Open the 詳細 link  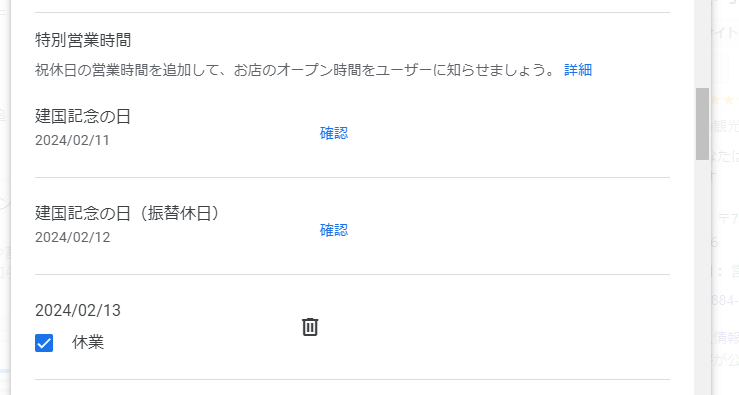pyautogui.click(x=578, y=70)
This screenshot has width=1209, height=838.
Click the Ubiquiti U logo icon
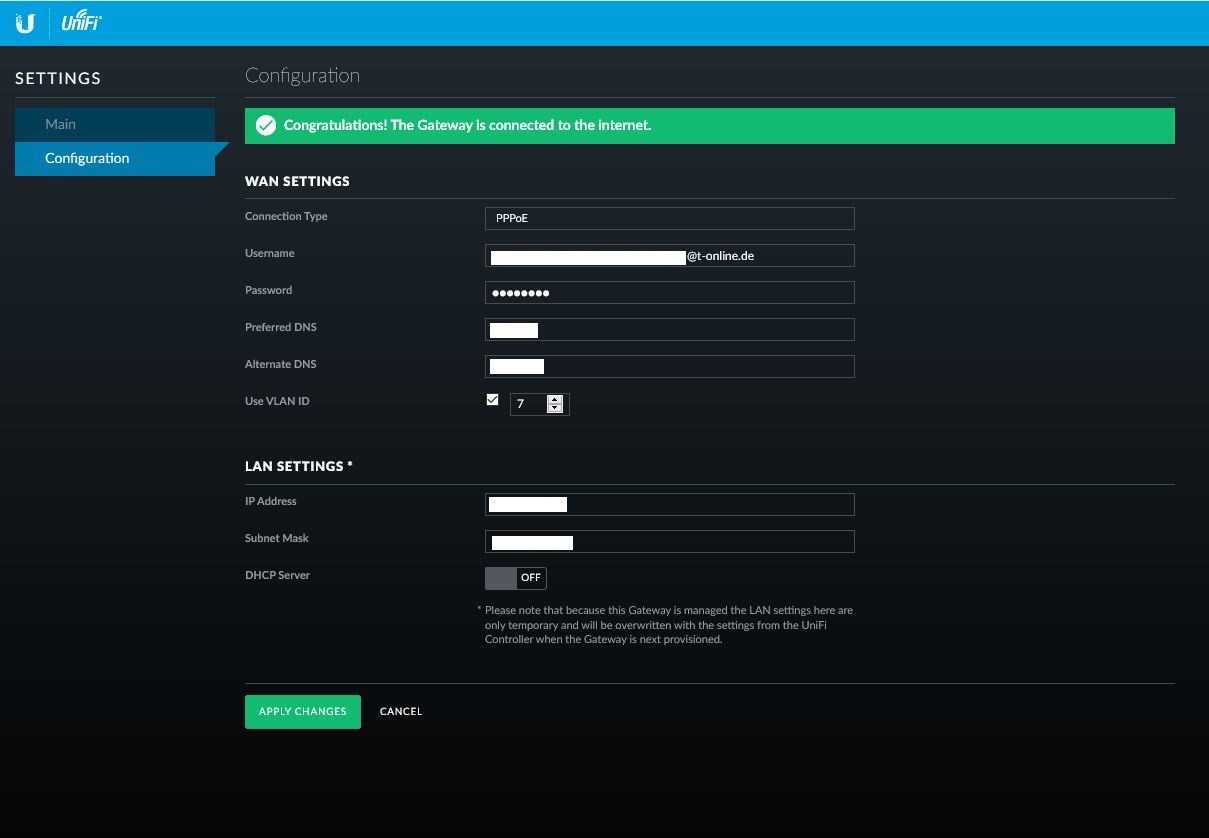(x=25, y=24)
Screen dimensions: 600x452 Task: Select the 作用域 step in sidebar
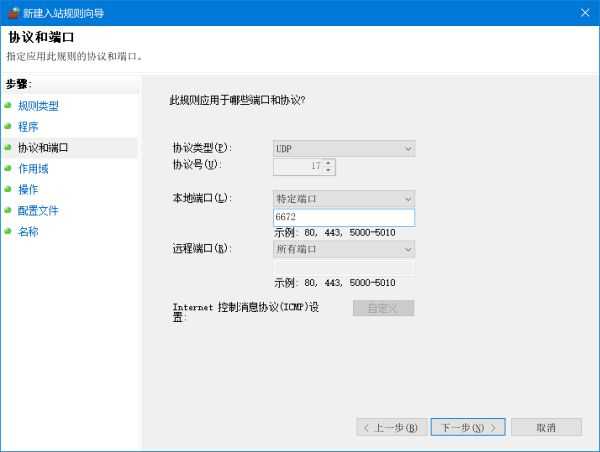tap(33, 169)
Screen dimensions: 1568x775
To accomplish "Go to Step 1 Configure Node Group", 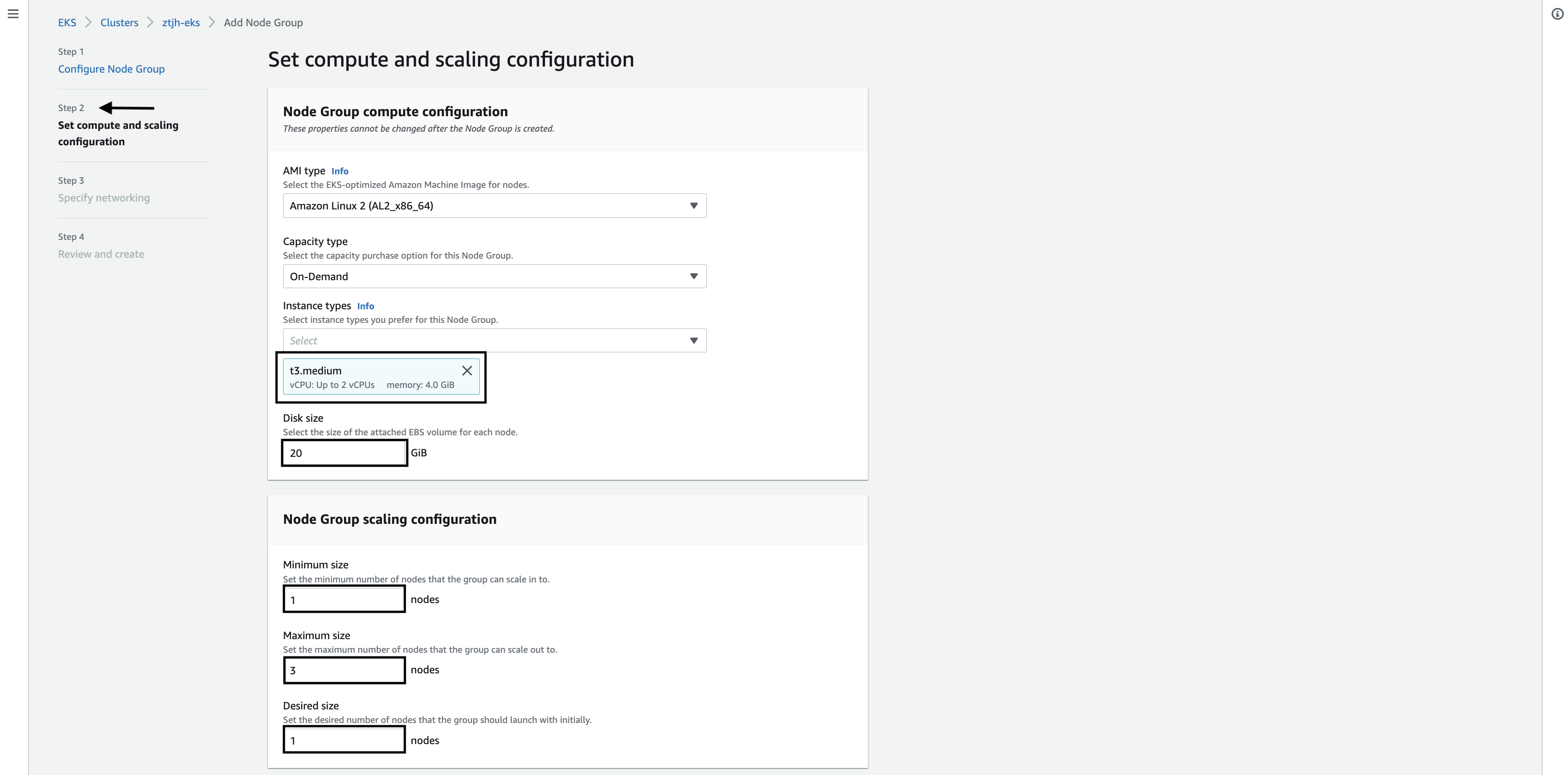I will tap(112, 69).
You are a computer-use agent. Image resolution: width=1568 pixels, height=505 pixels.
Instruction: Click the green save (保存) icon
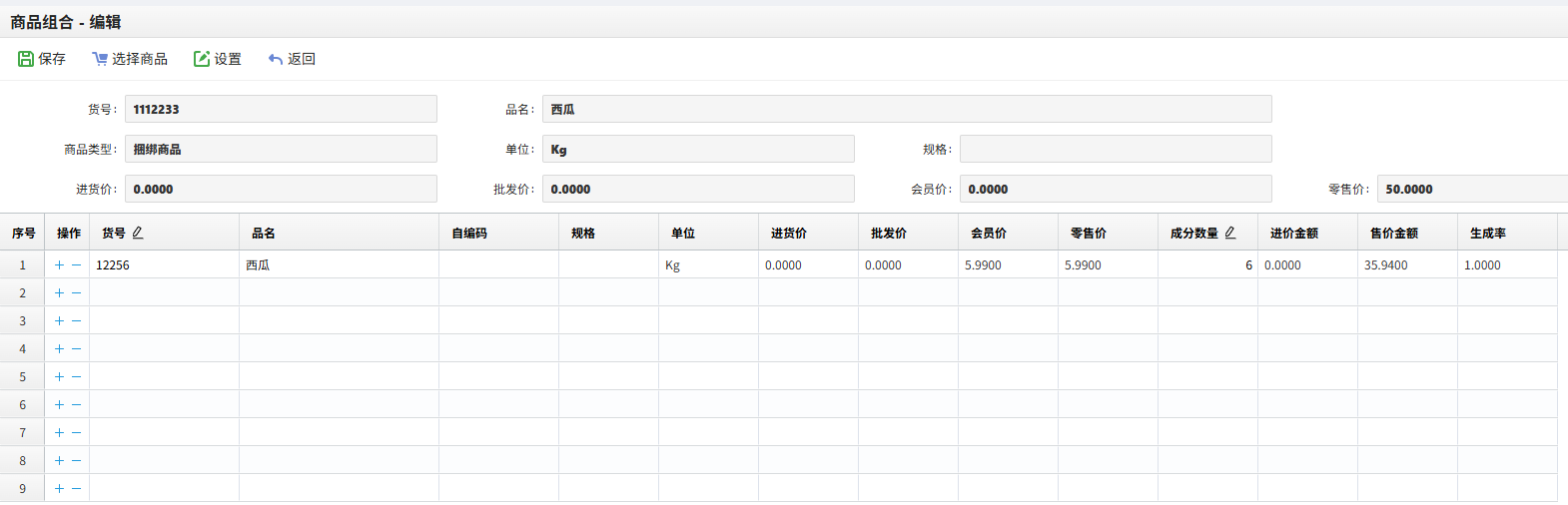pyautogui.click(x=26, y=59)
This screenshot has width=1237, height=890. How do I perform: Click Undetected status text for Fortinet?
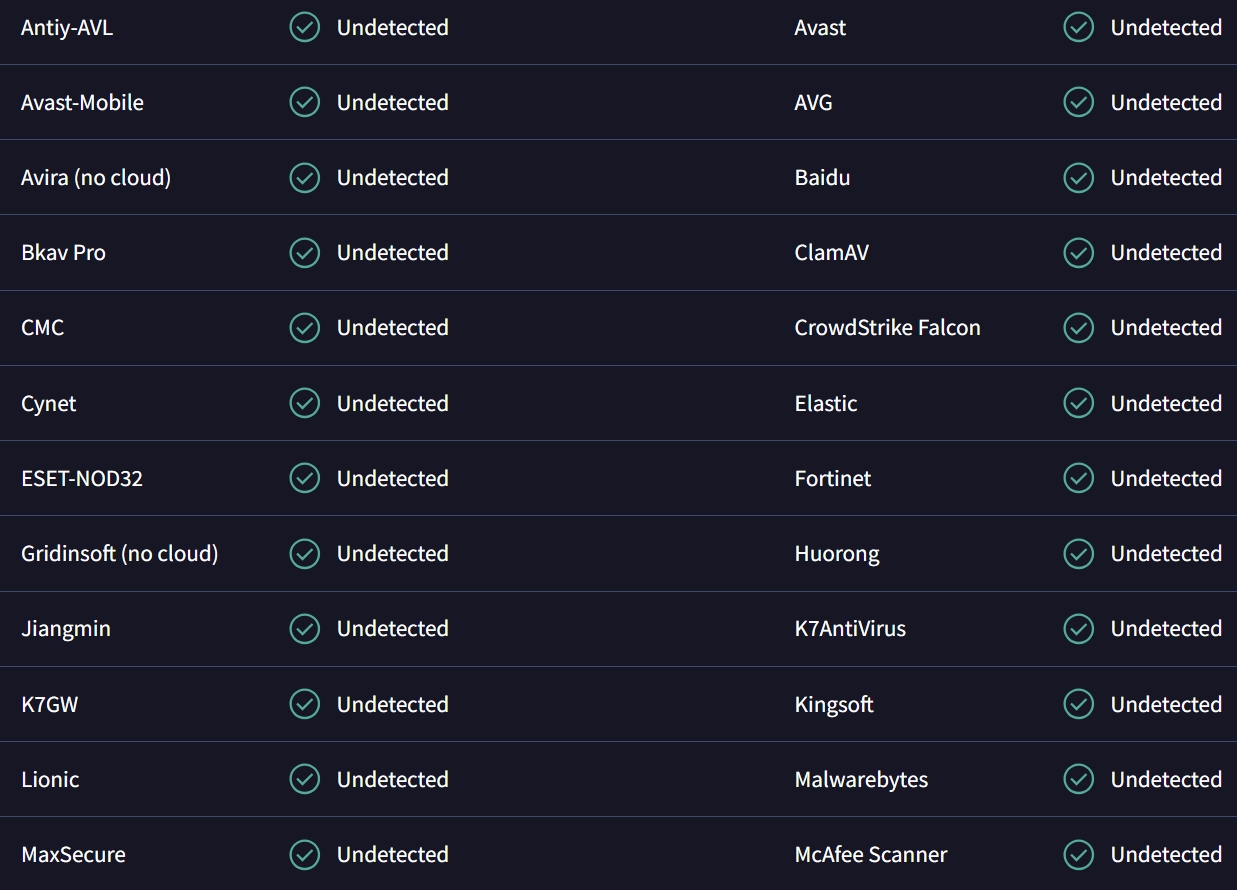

◇ ◇ ◇

* EXERCISE GOAL:
Lines in the data that include the word "height" should all be copied.

* RESPONSE TO THIS TASK:
This screenshot has width=1209, height=838.
You are a computer-use agent. Image resolution: width=1568 pixels, height=505 pixels.
This screenshot has width=1237, height=890. How do I perform: Click Undetected status text for Fortinet?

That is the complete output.